> **Your objective**
Lines from the one holding "Task: Open the Contact page link" through the end of the entries, inclusive, form the whole output; reproduce them exactly and omit pictures.

--- Raw data ---

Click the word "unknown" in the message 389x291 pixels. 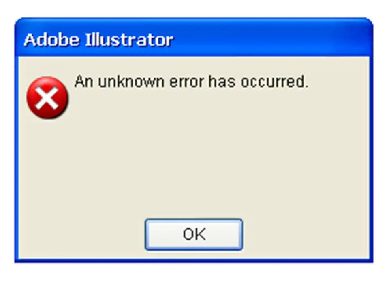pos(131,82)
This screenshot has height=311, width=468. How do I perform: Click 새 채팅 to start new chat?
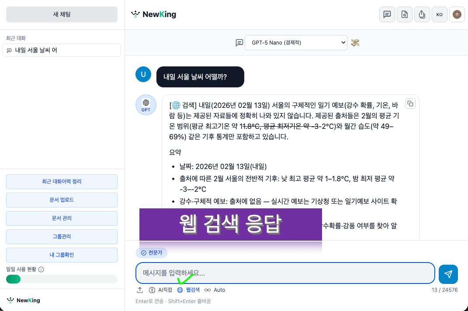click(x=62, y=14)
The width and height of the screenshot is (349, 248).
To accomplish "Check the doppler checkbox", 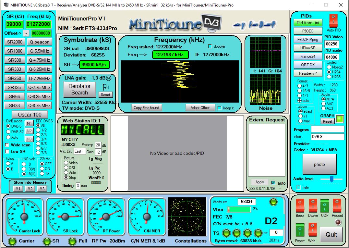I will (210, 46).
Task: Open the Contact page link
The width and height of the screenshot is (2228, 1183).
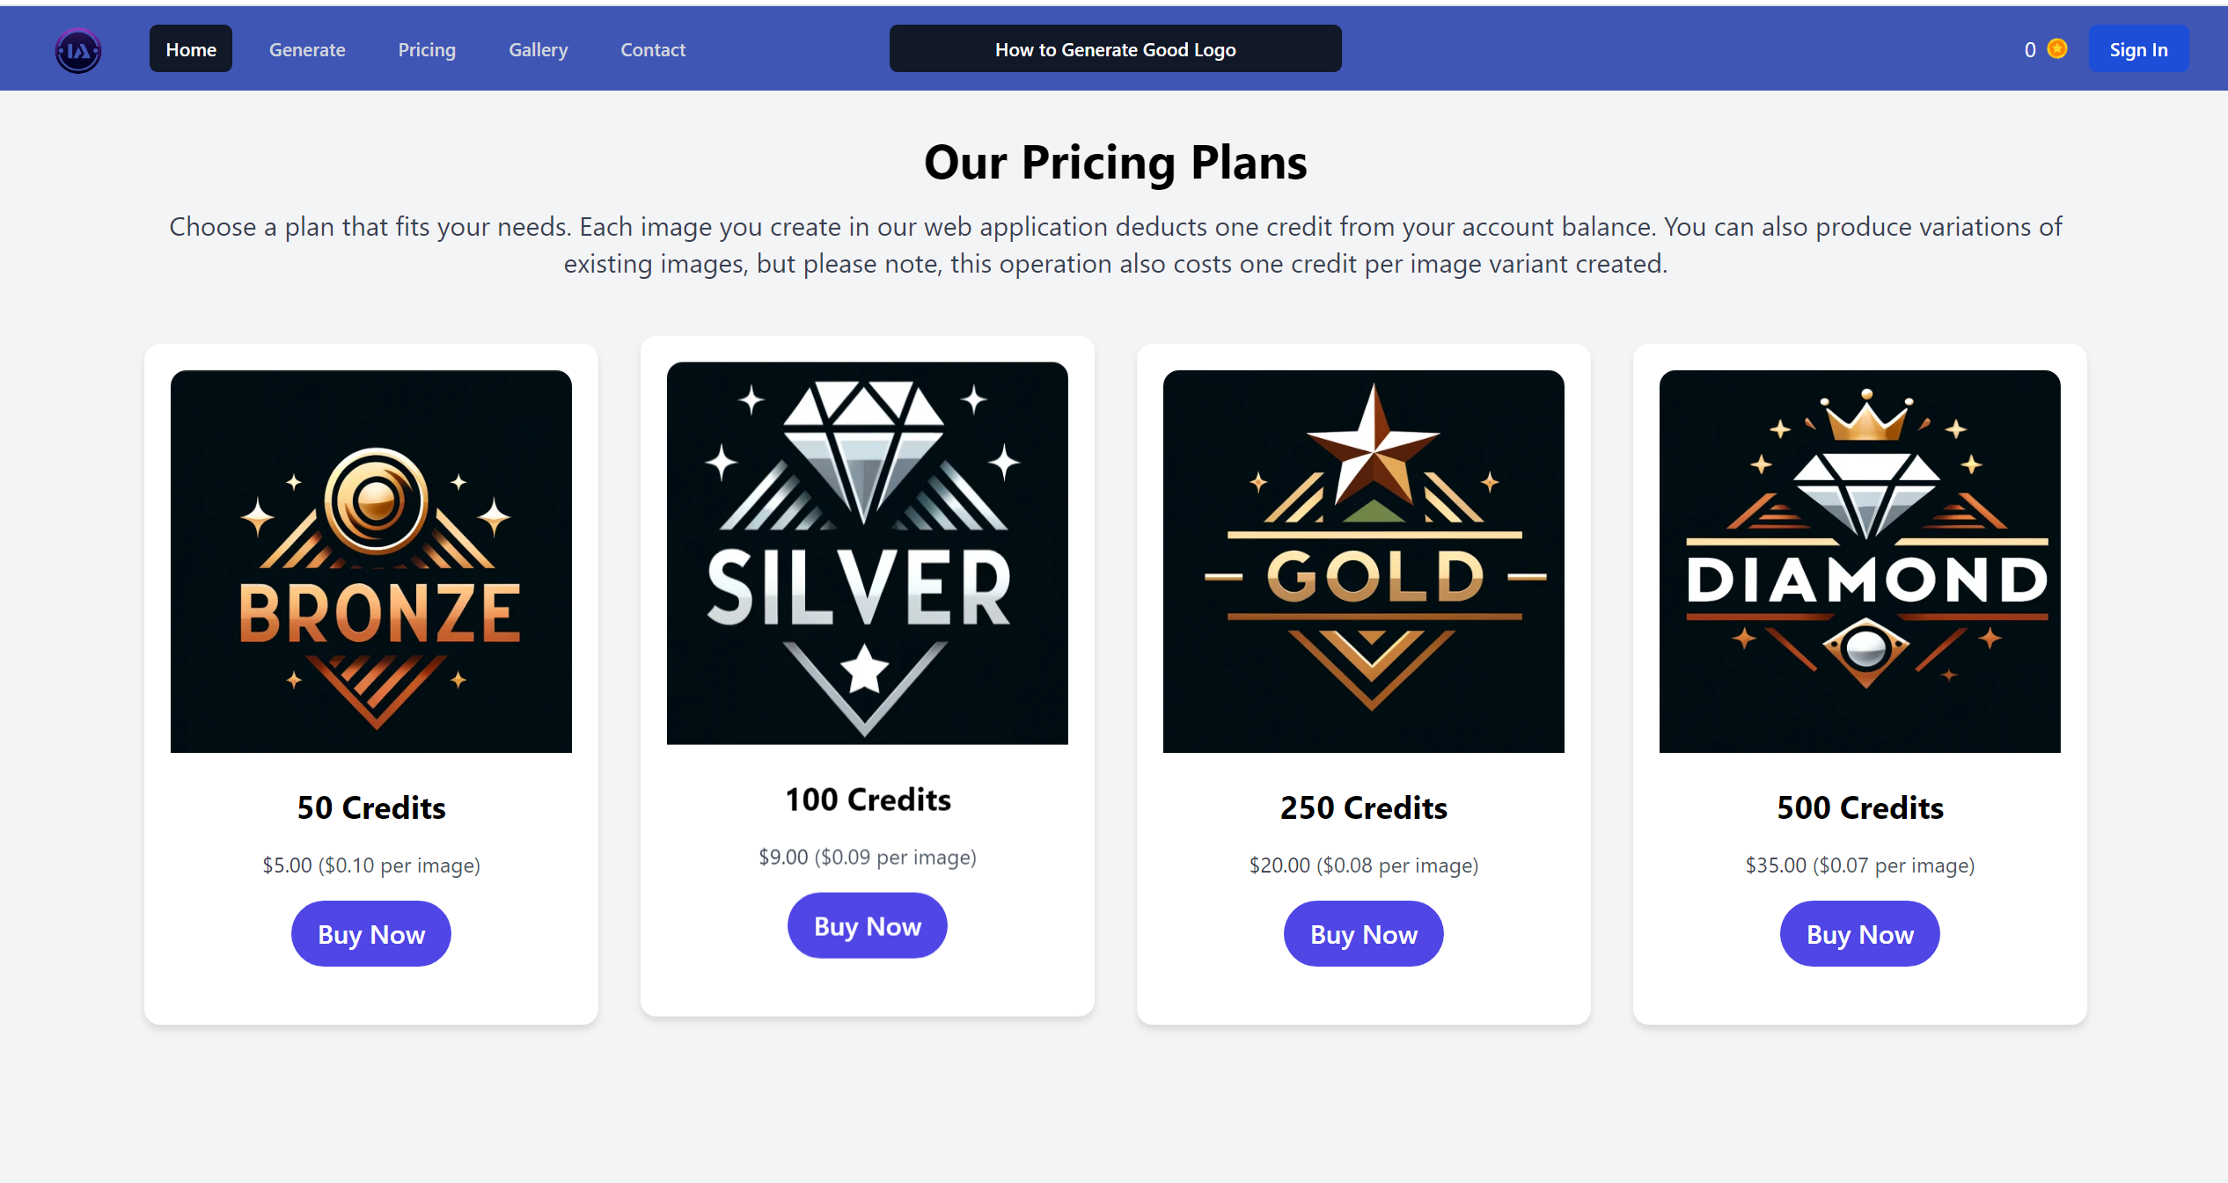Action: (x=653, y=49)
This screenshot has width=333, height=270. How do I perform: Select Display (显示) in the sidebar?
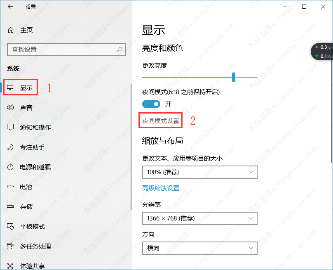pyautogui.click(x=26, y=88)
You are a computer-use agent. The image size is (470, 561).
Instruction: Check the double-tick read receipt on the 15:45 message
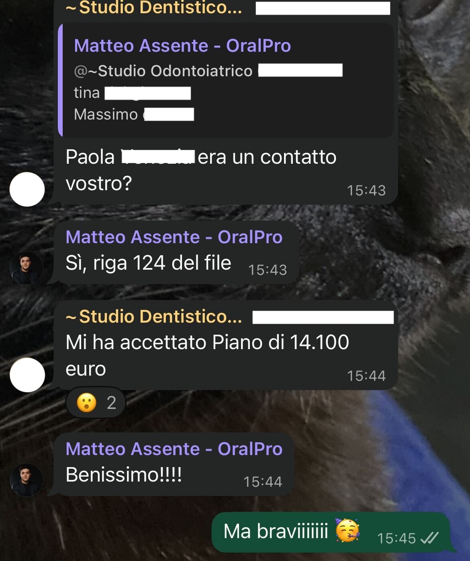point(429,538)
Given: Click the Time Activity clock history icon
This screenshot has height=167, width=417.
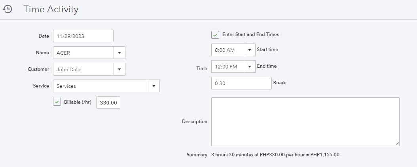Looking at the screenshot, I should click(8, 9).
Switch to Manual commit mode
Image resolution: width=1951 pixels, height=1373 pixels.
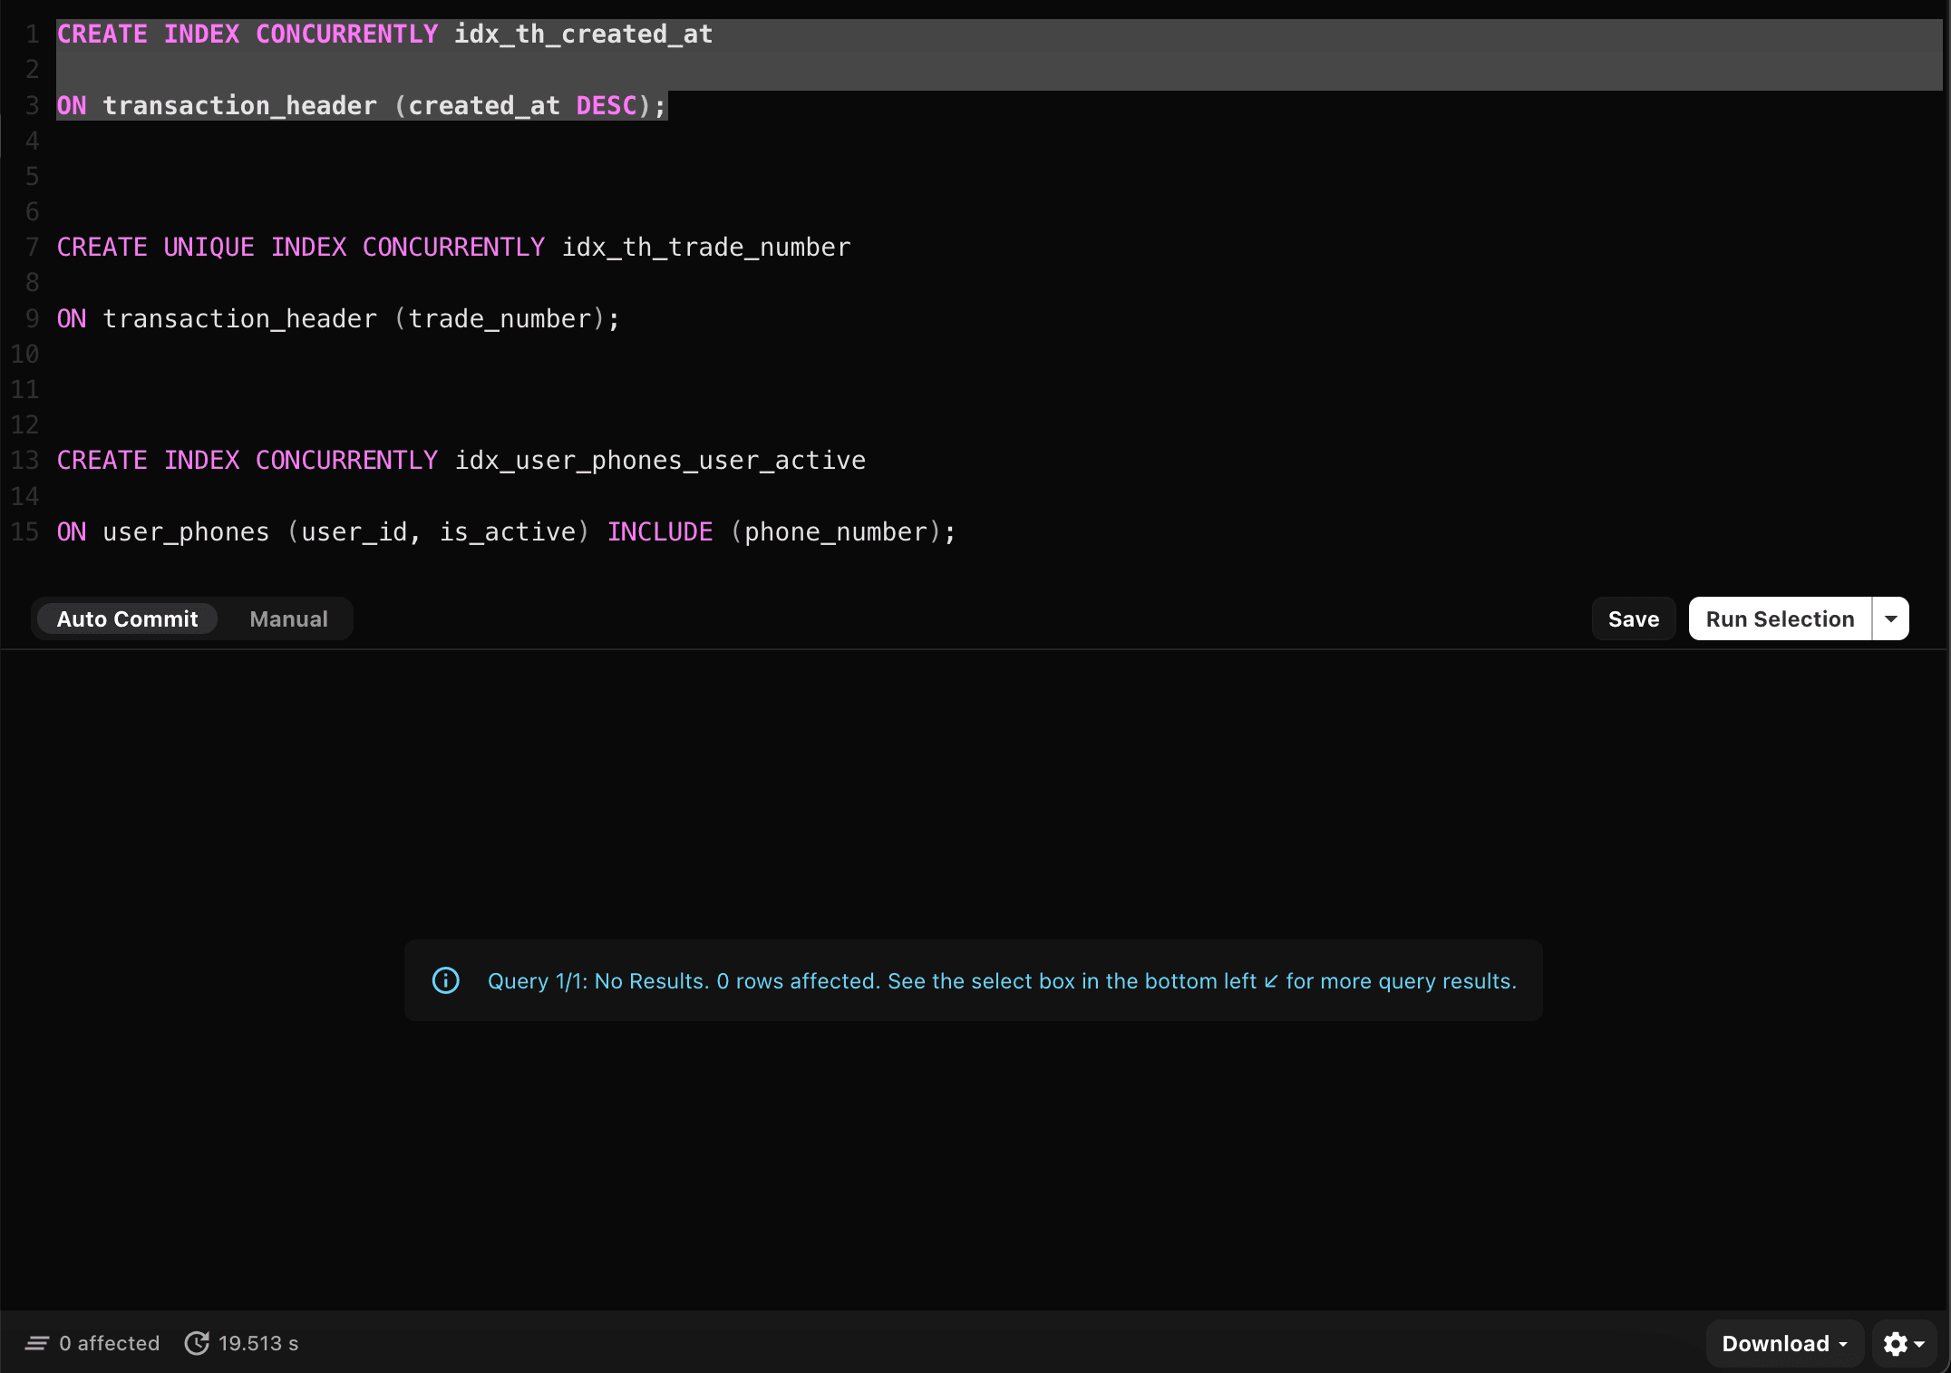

---

> **Worked solution**
Task: Open the Contact page link
The width and height of the screenshot is (2228, 1183).
Action: (x=653, y=49)
This screenshot has width=333, height=270. How do I perform: Select Display (显示) in the sidebar?
pyautogui.click(x=26, y=88)
You are a computer-use agent. The image size is (470, 561).
Instruction: Check the double-tick read receipt on the 15:45 message
point(429,538)
Given: Click the Time Activity clock history icon
This screenshot has height=167, width=417.
Looking at the screenshot, I should click(8, 9).
Switch to Manual commit mode
Image resolution: width=1951 pixels, height=1373 pixels.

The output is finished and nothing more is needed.